I stare at him, breathing hard, my head ringing. But I can’t quite tell if it’s bells of joy or an alarm siren.

I mean, I did think there was a chance he was still interested in me. But this is beyond all my fantasies. He’s held a torch for me, all these years! He wants to get married! He wants kids! A noise is playing at the back of my mind. I think it could be violin music. Maybe this is it. MAYBE THIS IS IT! Richard wasn’t it; Ben is it!

I take a swig of water and try to fight a way through my swirling thoughts. Let’s be sensible. Let’s just think this through carefully. Did we ever argue? No. Was he good company? Yes. Do I fancy him? Hell, yeah. Is there anything else I need to know about a potential husband?

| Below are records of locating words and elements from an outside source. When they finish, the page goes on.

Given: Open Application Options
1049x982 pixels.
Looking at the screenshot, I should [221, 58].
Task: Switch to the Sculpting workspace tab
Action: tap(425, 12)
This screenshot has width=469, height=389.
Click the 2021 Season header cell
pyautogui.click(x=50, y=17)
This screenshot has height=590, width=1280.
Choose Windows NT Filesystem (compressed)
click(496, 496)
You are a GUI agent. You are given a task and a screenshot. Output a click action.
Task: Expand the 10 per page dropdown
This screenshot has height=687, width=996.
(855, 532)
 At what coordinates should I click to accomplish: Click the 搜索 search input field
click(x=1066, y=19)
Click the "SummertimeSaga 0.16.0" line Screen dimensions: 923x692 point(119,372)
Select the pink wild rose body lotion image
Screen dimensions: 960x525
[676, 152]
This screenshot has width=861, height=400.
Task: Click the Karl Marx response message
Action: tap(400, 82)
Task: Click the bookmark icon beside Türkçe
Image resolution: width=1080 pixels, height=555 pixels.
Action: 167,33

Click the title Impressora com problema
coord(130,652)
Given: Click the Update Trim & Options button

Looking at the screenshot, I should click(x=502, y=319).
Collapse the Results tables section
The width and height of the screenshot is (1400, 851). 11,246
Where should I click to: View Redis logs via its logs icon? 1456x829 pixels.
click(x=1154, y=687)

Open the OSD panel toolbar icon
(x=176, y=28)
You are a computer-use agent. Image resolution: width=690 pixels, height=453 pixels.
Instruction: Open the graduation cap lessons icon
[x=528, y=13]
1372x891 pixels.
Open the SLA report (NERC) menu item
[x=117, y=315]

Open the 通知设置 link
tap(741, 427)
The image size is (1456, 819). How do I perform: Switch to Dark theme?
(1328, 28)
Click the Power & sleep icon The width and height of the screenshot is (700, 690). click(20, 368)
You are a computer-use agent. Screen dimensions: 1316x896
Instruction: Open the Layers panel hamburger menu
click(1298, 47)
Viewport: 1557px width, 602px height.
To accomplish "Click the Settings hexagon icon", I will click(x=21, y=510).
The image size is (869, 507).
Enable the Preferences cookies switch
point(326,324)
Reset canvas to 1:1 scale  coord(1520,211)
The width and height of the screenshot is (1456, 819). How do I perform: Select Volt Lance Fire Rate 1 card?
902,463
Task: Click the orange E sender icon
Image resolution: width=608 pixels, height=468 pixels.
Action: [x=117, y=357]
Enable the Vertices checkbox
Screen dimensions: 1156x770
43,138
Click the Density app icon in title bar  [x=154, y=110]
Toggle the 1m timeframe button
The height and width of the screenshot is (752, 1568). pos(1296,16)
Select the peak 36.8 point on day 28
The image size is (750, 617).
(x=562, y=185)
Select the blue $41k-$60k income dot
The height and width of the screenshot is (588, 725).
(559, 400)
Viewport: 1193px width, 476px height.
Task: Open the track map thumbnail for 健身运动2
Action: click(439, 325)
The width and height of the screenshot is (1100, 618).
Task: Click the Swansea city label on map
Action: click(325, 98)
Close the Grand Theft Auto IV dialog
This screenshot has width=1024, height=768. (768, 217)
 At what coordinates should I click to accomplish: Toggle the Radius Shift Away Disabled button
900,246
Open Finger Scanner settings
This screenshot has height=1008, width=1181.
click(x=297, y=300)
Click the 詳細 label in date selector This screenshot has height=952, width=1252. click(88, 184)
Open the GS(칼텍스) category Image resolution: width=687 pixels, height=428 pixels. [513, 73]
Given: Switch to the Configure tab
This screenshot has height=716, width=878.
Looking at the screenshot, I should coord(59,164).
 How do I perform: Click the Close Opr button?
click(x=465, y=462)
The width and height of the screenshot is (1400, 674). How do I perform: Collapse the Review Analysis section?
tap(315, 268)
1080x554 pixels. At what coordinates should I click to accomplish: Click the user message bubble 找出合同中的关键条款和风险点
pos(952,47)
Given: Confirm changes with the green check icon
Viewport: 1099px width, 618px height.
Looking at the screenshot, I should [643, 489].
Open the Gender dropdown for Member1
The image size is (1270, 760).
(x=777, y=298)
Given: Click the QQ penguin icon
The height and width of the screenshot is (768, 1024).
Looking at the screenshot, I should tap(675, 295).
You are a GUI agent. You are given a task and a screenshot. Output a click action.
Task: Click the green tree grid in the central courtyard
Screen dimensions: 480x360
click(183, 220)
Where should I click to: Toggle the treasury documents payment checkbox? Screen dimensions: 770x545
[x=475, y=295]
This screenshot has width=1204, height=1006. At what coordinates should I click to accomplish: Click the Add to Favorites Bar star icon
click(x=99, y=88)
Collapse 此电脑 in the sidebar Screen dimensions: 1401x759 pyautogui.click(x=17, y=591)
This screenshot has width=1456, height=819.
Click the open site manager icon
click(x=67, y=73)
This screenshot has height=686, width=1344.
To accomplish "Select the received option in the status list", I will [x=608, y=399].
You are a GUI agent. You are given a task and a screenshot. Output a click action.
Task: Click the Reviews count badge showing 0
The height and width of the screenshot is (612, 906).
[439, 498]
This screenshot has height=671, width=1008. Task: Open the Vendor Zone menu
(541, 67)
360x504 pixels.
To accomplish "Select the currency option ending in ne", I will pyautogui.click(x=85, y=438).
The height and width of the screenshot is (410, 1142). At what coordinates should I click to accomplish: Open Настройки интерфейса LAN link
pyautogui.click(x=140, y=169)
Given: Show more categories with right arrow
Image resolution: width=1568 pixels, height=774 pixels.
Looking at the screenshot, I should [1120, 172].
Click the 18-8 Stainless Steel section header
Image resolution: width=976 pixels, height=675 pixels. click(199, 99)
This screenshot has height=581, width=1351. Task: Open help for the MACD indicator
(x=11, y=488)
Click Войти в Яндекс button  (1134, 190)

“Do you have any nipples pierced?” I ask with sudden foreboding. Pierced nipples really aren’t my thing.

“Not one.” He rips open his shirt in a theatrical gesture, scattering buttons, and I can’t help staring. Mmm. Brown. Taut. He’s as tasty as he ever was.

“All you need to do is say ‘Yes.’” Ben spreads his arms with a drunken emphasis. “All you need to do, Lottie, is say ‘Yes.’ We spend most of our lives messing things up because we think too much. Let’s not overthink this one. Fuck it, we’ve wasted enough time. We love each other. Let’s just jump.”

He’s right. We do love each other. And he wants to make babies who have my eyes. No one’s ever said anything so beautiful to me. Not even Richard.

My head is whirling. I’m trying to stay rational, but I’m losing my footing. Is this real? Is he just talking me into bed? Is this the most romantic moment of my life or am I an idiot?

“I … I think so,” I say at last.

“You think so?”

“Just … give me a moment.”

I grab my bag and head to the Ladies’; I have to think. Clearly. Or at least as clearly as I can, bearing in mind that the room is spinning and my face in the mirror looks like it has three eyes.

It could work. I’m sure it could work. But how can I make it work? How can I not fall into the same predictable pattern as all my other dead-end, fizzle-out relationships?

As I comb my hair, my mind starts ranging over other first dates with other boyfriends. Other beginnings. I’ve stood in so many Ladies’ rooms over the years, refreshing my lipstick, thinking, Is this The One? Each time I’ve felt equally hopeful, equally fizzy. So where did I go wrong? What can I do differently? What can I not do that I normally do?

Suddenly I recall that book I was looking at this morning. The Reverse Principle. Flip the arrow. Change direction. That sounds good. Yes. But how do I change direction? And now the words of that mad old woman in the Ladies’ yesterday are ringing in my head. What did she say again? Men are like jungle creatures. The minute they’ve found their kill, they eat it and fall asleep. Maybe she wasn’t so mad after all. Maybe she had something.